Medical Supplies second-quarter sales of $434 million were 3% above the $421 million reported in the comparable quarter of the previous year, principally due to higher sales of Medical Surgical and Nursing Care products. The Medical Surgical gain was attributable to a strong performance for the new Kendall™ DL disposable lead wires, while the Nursing Care increase was led by enteral feeding products.

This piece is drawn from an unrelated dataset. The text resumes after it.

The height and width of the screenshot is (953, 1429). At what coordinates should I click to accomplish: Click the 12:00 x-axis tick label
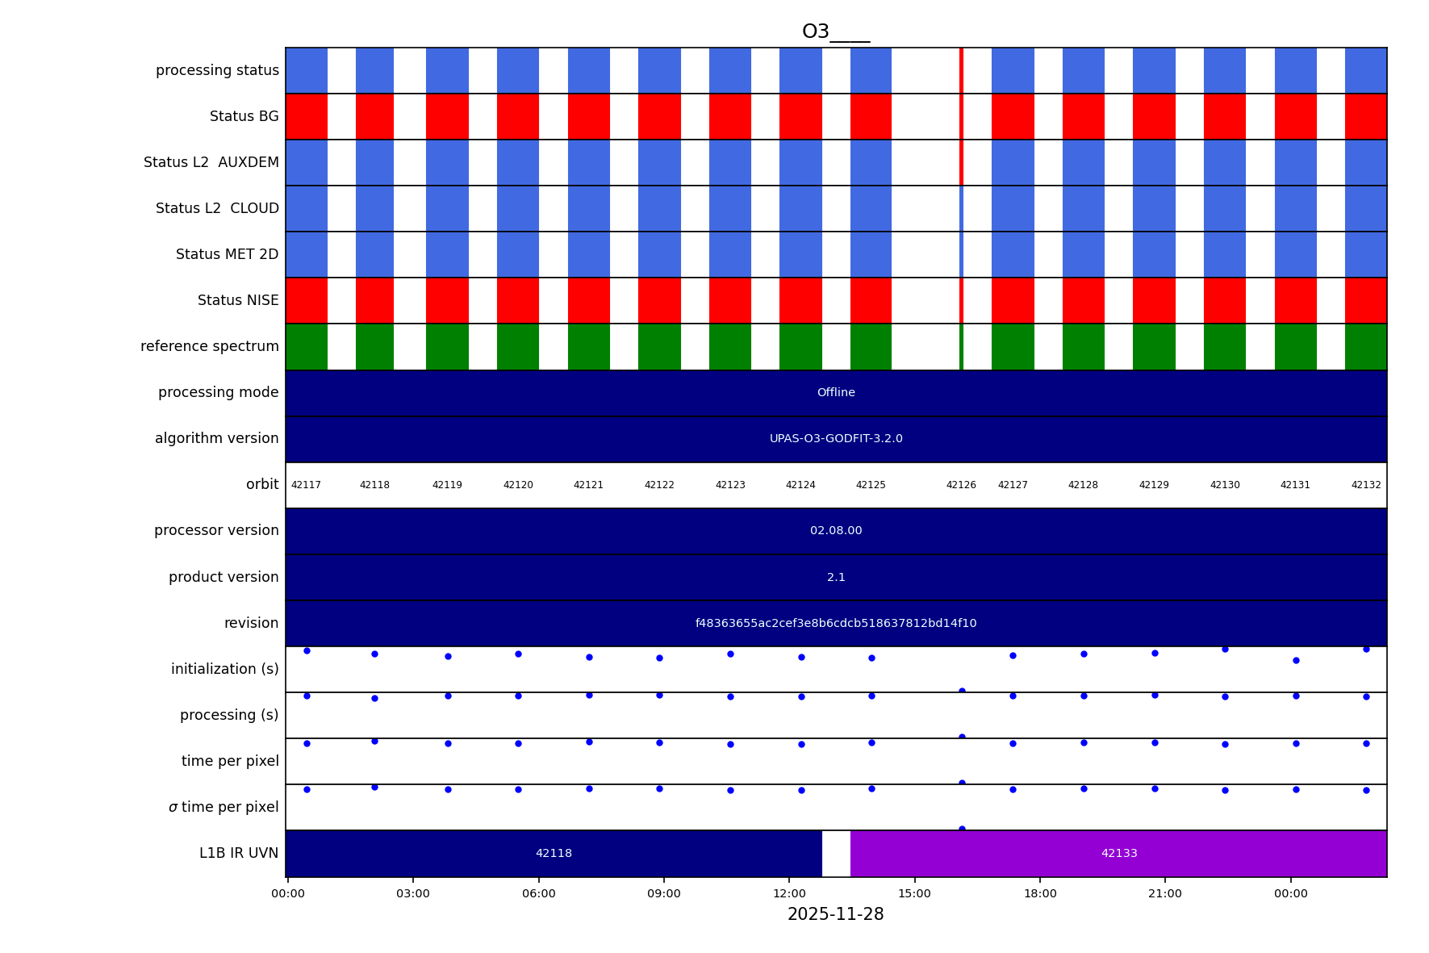click(x=789, y=894)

For the first six months of fiscal 2011, sales of Medical Supplies, at $856 million, were 1% below last year's $864 million, largely due to lower sales of SharpSafety™ products and unfavorable foreign exchange rates.
FISCAL 2011 OUTLOOK
Covidien has updated its fiscal 2011 guidance to reflect the recent weakening of the U.S. dollar against most currencies and its strong operational performance in the first half of the fiscal year. The Company now estimates that net sales in fiscal 2011 will be up 8% to 11%, including foreign exchange at current rates. This compares with prior guidance of a 6% to 9% sales increase in 2011. Net sales are now expected to be up 13% to 16% versus 2010 in the Medical Devices segment and down 3% to flat in the Pharmaceuticals segment. There is no change to the guidance for the Medical Supplies segment, flat to up 3%. Operating margin, excluding the impact of one-time items, is now expected to be in the 21.5% to 22.5% range. This compares with prior guidance of 21% to 22%. The effective tax rate, excluding one-time items, is now expected to be in the 18.5% to 19.5% range, compared with prior guidance of 18.4% or below. The Company now estimates that free cash flow (net cash provided by continuing operating activities less capital expenditures) will be $1.7 billion or higher, excluding any legacy tax payments, versus prior guidance of $1.6 billion or higher.